The researchers  analyzed 891 donor-recipient pairs, all of which had originally been considered a perfect match (a 12/12 score for all six HLA genes). SMRT sequencing revealed that 29.1% of those matches were not actually perfect, and identified previously undetected variations in nearly a quarter of the pairs.

The patients whose 12/12 matches were confirmed by SMRT sequencing had a significantly improved 5-year overall survival rate of 54.8% compared to the rate of 30.1% for patients found to have previously undetected variations. Perfectly matched patients were also less likely to die of other transplant-related complications in the 12 months after transplant, and significantly less likely to develop acute graft-versus-host disease.

Mayor

Neema Mayor, PhD, Anthony Nolan Research Institute.

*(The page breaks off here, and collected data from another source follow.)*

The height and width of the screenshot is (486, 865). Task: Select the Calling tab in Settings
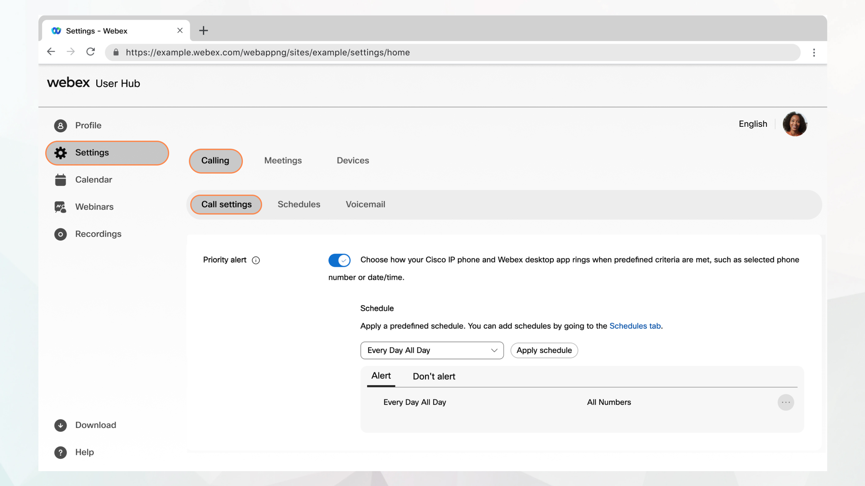pos(214,161)
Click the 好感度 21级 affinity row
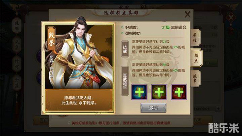Screen dimensions: 242x136 point(154,28)
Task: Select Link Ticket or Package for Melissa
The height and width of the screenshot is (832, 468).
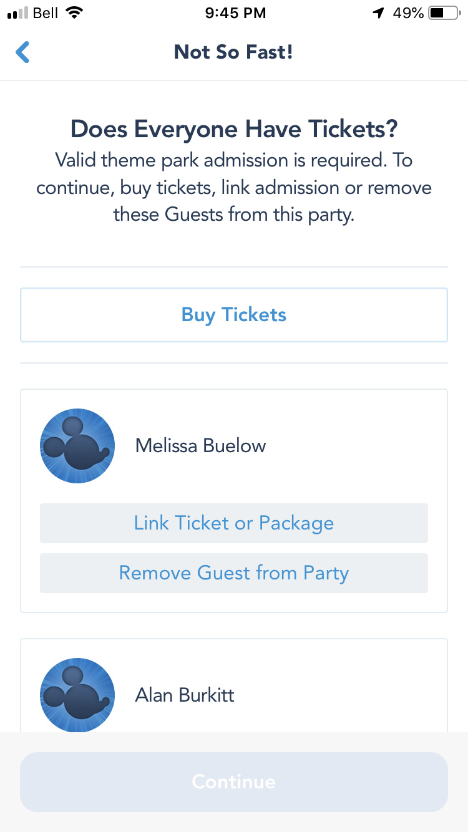Action: point(234,523)
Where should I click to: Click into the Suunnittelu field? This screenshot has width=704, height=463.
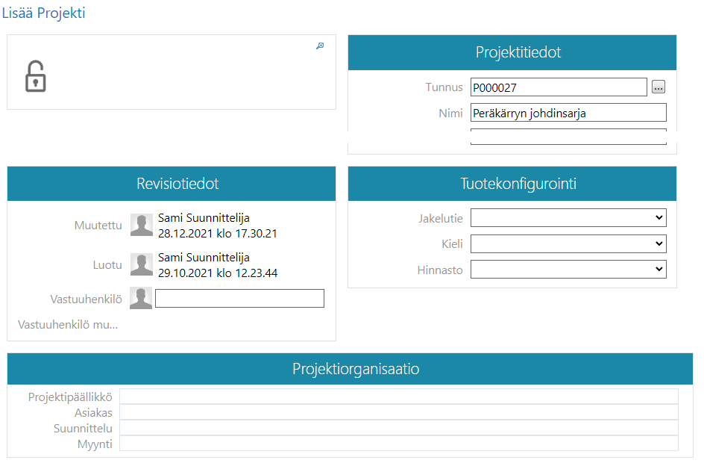pos(399,428)

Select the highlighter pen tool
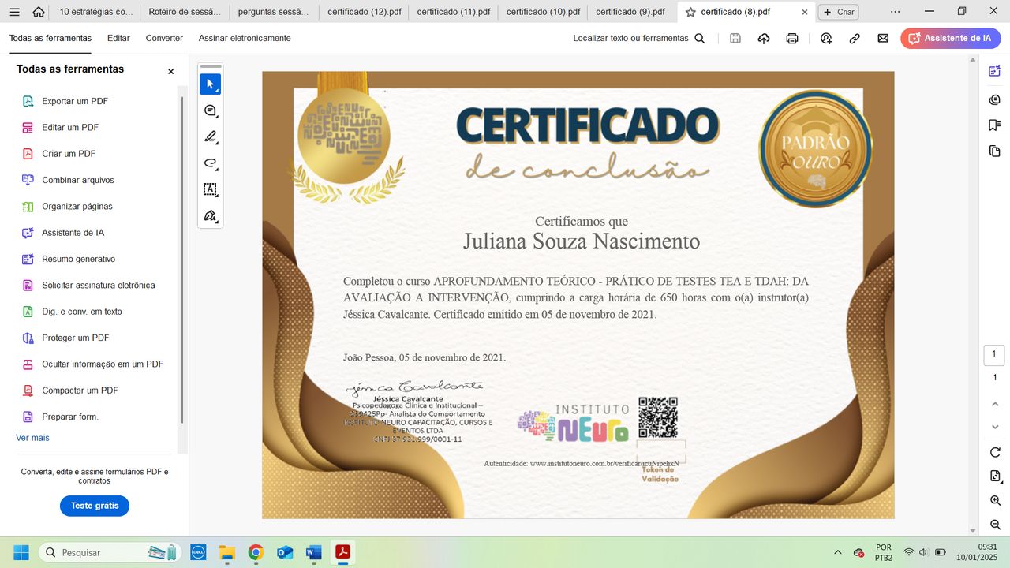point(210,137)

The study highlights the importance of sequencing through previously uncharacterized regions of the traditional HLA genes, showing that polymorphisms in these regions affect patient overall survival.

“We are very excited about this breakthrough, which has told us more than we have ever known about how to match patients and donors,” says Neema Mayor, PhD, head of immunogenetics research at the Anthony Nolan Research Institute. “We believe that HLA matching at ultrahigh resolution could ultimately enable us to further minimize the risk of complications such as graft-versus-host disease and, consequently, the risk of mortality—potentially saving more lives in the future.”

Korlach

Jonas Korlach, PhD, Pacific Biosciences.

“We congratulate the Anthony Nolan research team for their commitment to continually pushing forward to develop better methods of investigating molecular differences that can influence the outcomes of stem cell transplantation,” says Jonas Korlach, PhD, chief scientific officer at PacBio. “These results offer additional evidence that using SMRT sequencing to characterize polymorphisms in HLA genes outside of the protein binding regions is critical for strengthening causality association studies.”

For further information, visit Pacific Biosciences.

Reference

  1. Mayor NP, Hayhurst JD, Turner TR, et al. Recipients receiving better HLA-matched hematopoietic cell transplantation grafts, uncovered by a novel HLA typing method, have superior survival: a retrospective study. Biol Blood Marrow Transplant. 2019; 25(3):443–450; doi:10.1016/j.bbmt.2018.12.768.